To sum up, it is revealed that the medical knowledge graph in Chinese based on semantic computing using neural networks in IoT and WoT is considerable, which can make it convenient and intelligent for both doctors and patients. What is more, it is more time-saving, economic, and efficient which can contribute to smart healthcare applied in remote consultation platforms and mobile devices in hospital to implement disease classification and treatment recommendations.

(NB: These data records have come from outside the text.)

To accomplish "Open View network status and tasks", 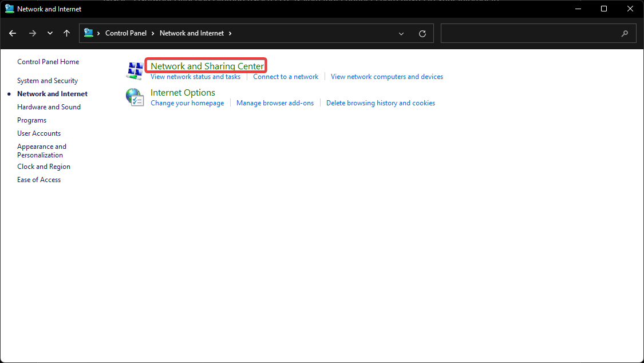I will [x=195, y=76].
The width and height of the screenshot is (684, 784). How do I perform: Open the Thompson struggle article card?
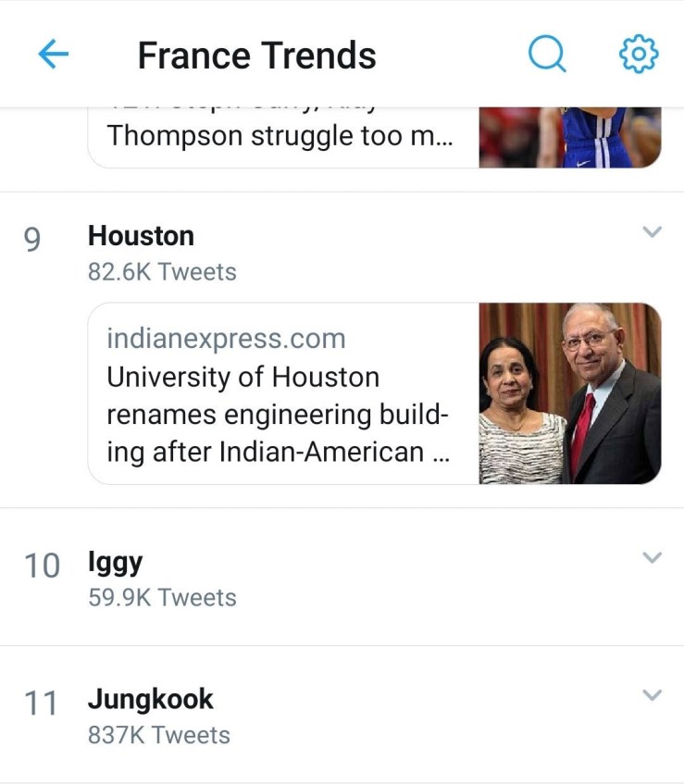(280, 137)
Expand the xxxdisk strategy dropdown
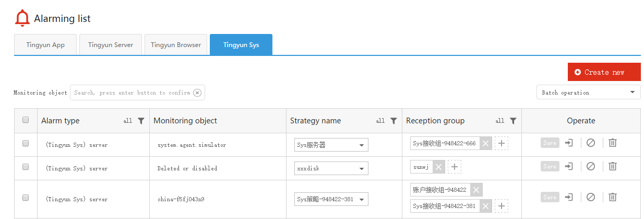This screenshot has height=219, width=644. [331, 168]
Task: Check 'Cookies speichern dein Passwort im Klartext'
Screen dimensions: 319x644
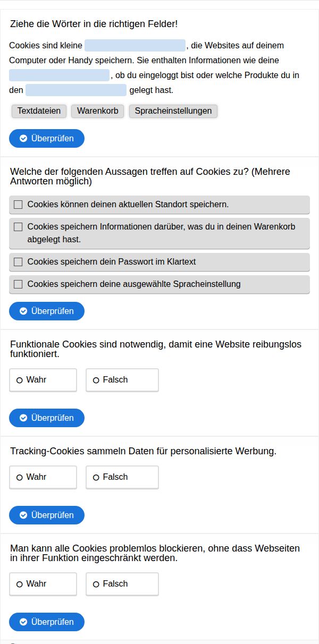Action: tap(18, 262)
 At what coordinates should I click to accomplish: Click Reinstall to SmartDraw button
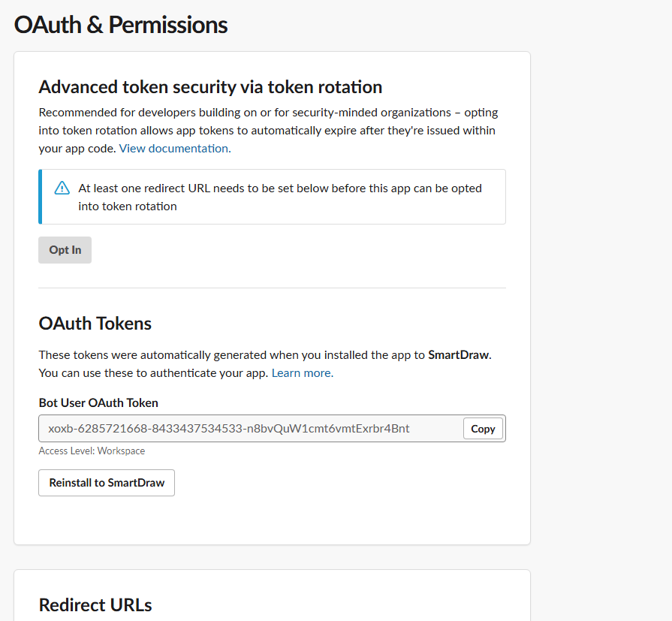click(x=107, y=483)
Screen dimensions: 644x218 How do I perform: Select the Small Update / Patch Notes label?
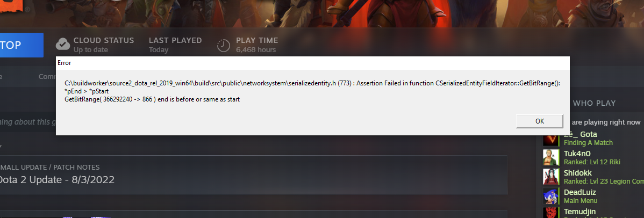pyautogui.click(x=49, y=168)
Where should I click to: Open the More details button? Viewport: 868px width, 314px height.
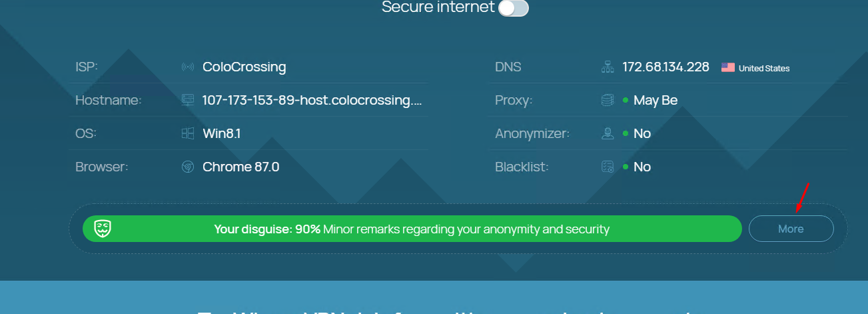[x=791, y=229]
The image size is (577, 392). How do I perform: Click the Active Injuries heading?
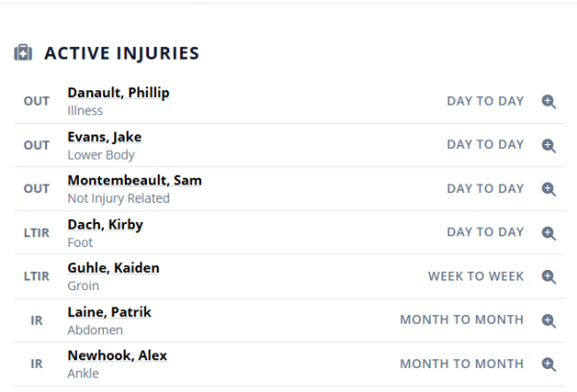[122, 53]
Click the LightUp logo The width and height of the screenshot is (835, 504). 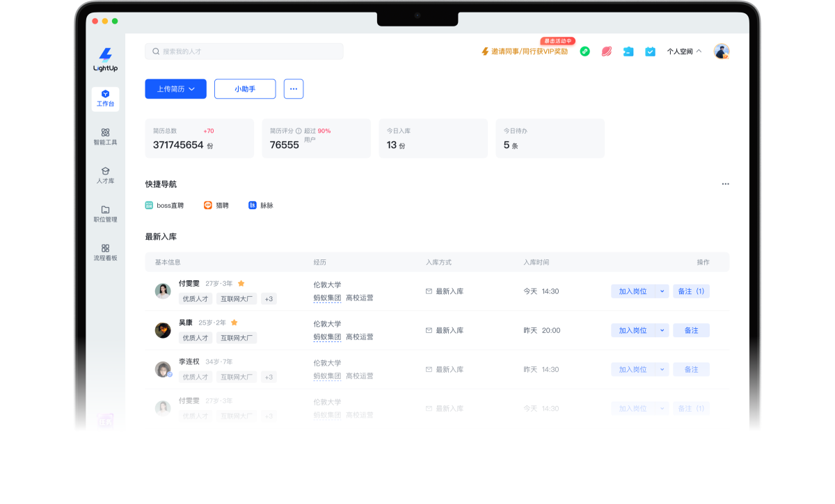tap(105, 59)
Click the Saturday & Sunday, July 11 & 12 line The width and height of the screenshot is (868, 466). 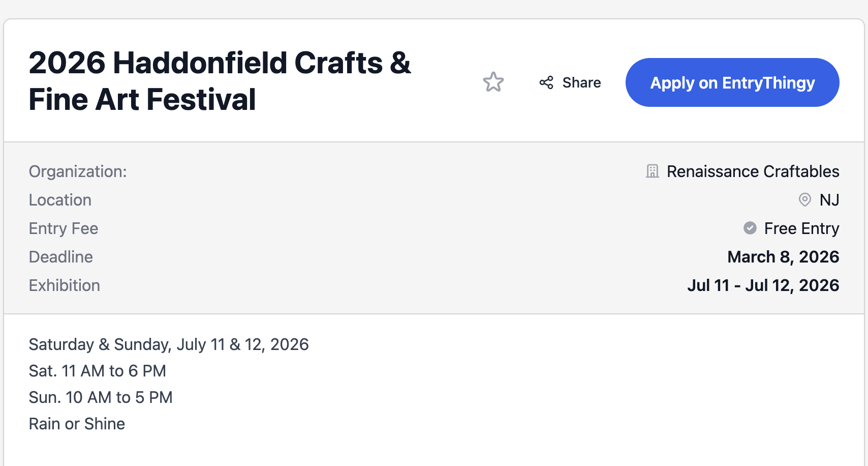(x=169, y=344)
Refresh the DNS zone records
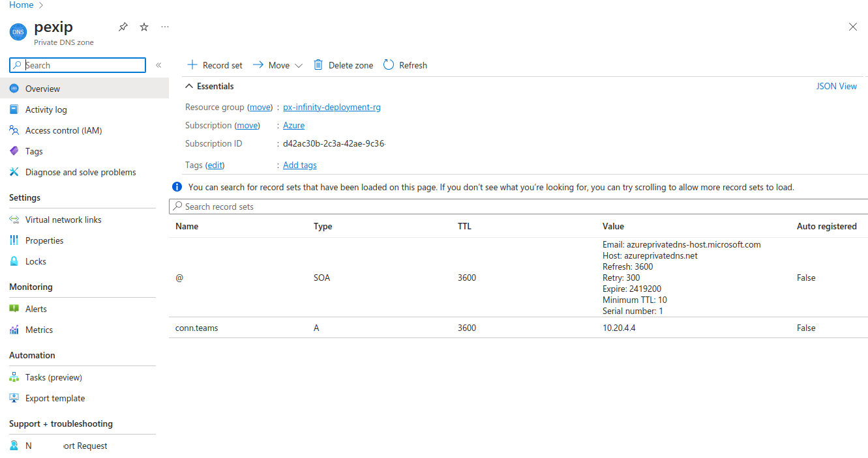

However, it can be found that the suitable doctors recommended for the corresponding patients are still a problem that should be addressed. Besides, a more adaptive cloud computing method for the deep learning approach in practice ought to be adopted in the future work. Meanwhile, image data should be added to our model to achieve a more comprehensive model to serve for patients and doctors. What is more, it is considered that the patient’s daily information data can be automatically recorded in our system to make it easier for the doctors to analyze the physical condition of the patients in real time, and it can also act as an early warning to the patients. Therefore, in the future, appropriate doctors recommended to the corresponding patients, image and text data fusion and patient’s daily information automatically recorded should be paid much attention in our future work.

Data Availability

The data we used is available and can be accessed to perform medical knowledge graph in Chinese based on semantic computing study. And part of them are available to you from the corresponding author upon request ([email protected]).

Conflicts of Interest

The authors declare that there are no conflicts of interest regarding the study of this work and publication of this paper.


Our work is supported by the Key R&D Program of Hebei Province, People’s Livelihood Science and Technology Project, Project No.: 20277716D, Project name: Study on the pathological characteristics and pathogenic mechanism of Covid-19.